Addressing Pain Points
Housed in a 100,000-square-foot, state-of-the-art facility TMCx is a digital health accelerator program launched in 2015 by the Texas Medical Center’s Innovation Institute. Texas Medical Center is the world’s largest medical complex, with 21 hospitals on its campus. Erik Halvorsen, director of the TMC Innovation Institute, says one key focus is addressing the hospitals’ pain points. Before selecting the startups for the 2016 TMCx program, his team spoke to the CIOs of all the major hospitals that are part of TMC about their unmet needs and created a list of about 15 topics that became part of the selection criteria. “We bring these companies in and accelerate them, incubate them and connect them at an early stage so they can use these relationships to get feedback,” he explains. “That ensures they are building something that somebody actually wants.”

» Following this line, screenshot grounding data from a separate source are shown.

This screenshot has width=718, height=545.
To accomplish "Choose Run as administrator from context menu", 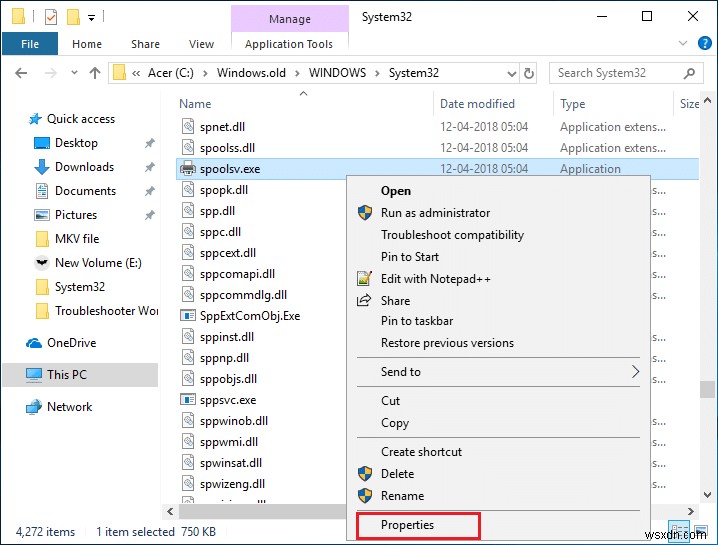I will (x=435, y=213).
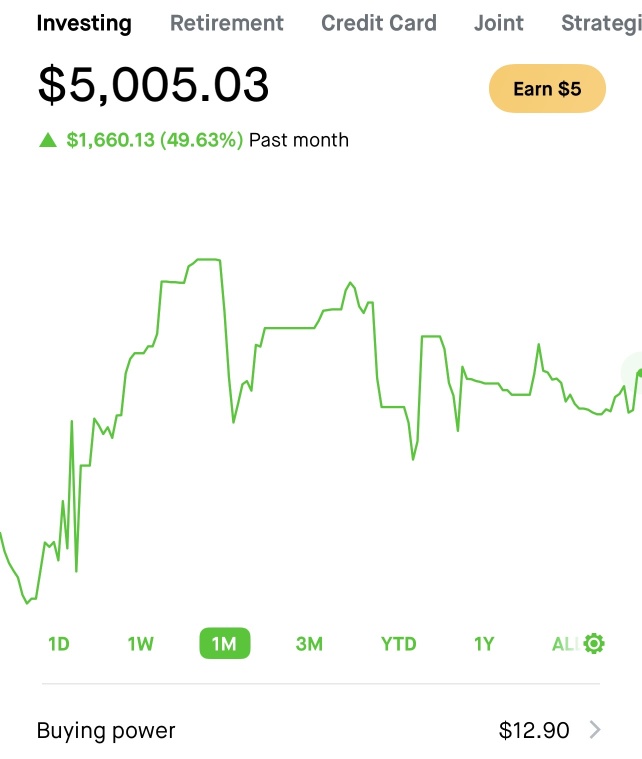Screen dimensions: 642x759
Task: Tap the $5,005.03 portfolio value
Action: point(153,85)
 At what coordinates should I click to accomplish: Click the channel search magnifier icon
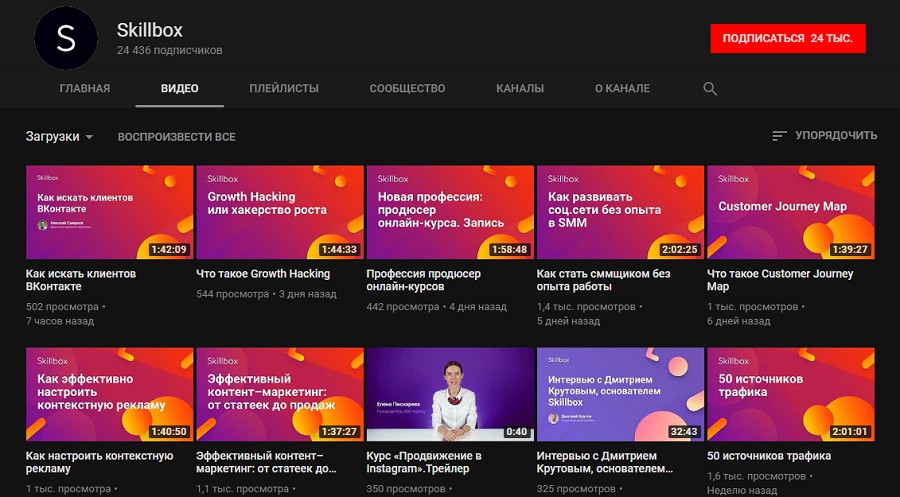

Because of that effort, Halvorsen says, the IT leaders are more eager to provide advice and act as mentors for the startups as they go through the program and more likely to serve as pilot implementation sites. Some have sophisticated processes to bring outside products and vendors in and set them up in a secure yet isolated fashion so they are not in the workflow. But there is variability among them about how involved it is to set up a pilot. The startup executives get to do behind-the-scenes tours of several hospitals and sit down with five to 10 key opinion leaders who have something to do with innovation within those organizations. They also get to observe how hospital staff members are using the products that the startups are trying to displace.
Not Just For Academic Medical Centers
Large health systems aren’t the only ones looking to innovate, but for smaller community hospitals it can be more of a challenge. “Your starting point is the vendors you have. The level of innovation they bring is what you bring because typically we are not writing software,” says Tom Martin, CIO and chief strategy officer for two-hospital EvergreenHealth in Kirkland, Wash.

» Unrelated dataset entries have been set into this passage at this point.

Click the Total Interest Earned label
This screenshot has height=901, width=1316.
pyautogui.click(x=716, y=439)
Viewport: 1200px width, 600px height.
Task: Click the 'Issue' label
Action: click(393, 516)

To foster innovation, EvergreenHealth has partnered with other local organizations on a Digital Health Pilot Program. On a “reverse pitch day,” EvergreenHealth executives discussed business challenges and “pitched” four problem statements to a group of startup companies, whose responses were narrowed down through a “shark tank” approach, Martin says. The winner was a startup called EHR Works, whose solution EvergreenHealth will pilot this year. “We liked the team. They are hungry, eager to please and bring a new energy to the organization. The problem they were solving was the most generalizable across the broadest set of users, and addresses an immediate problem we had,” he explains. “In this case, we didn’t have an immediate tool for self check-in at a clinic. What we were offered from our EHR vendor was expensive, so this looked like a possible solution, and if they do that well the technology could extend well.”
Martin sees working with these startups as more than a pleasant experience and a boost to local economic development. “In a hypercompetitive environment, if you want to retain some autonomy you have to find ways to innovate,” he explains. “That is the driver for us. Most people are opting to become part of a bigger system. We are saying we want to stay independent. To do that, we need to tackle this part of the problem.”